──────── Given data ────────

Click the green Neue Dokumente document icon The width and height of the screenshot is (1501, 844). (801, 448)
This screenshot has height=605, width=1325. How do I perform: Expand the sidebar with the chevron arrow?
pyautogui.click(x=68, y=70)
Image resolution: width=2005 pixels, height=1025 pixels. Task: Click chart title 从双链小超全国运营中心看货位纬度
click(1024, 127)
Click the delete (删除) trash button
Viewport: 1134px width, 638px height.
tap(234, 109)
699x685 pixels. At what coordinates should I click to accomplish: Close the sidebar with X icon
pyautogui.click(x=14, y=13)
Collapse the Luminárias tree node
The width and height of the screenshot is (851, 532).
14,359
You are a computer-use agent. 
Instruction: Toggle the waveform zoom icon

────────

◆ **What needs to be done**
Would you please print every record exactly as written?

◆ **Solved problem**
Click the green Neue Dokumente document icon The width and height of the screenshot is (1501, 844). (801, 448)
This screenshot has height=605, width=1325. How do I perform: Expand the sidebar with the chevron arrow?
pyautogui.click(x=68, y=70)
Image resolution: width=2005 pixels, height=1025 pixels. Task: Click chart title 从双链小超全国运营中心看货位纬度
click(1024, 127)
Click the delete (删除) trash button
Viewport: 1134px width, 638px height.
tap(234, 109)
699x685 pixels. At what coordinates should I click to accomplish: Close the sidebar with X icon
pyautogui.click(x=14, y=13)
Collapse the Luminárias tree node
The width and height of the screenshot is (851, 532).
14,359
You are a computer-use agent. 
Instruction: Toggle the waveform zoom icon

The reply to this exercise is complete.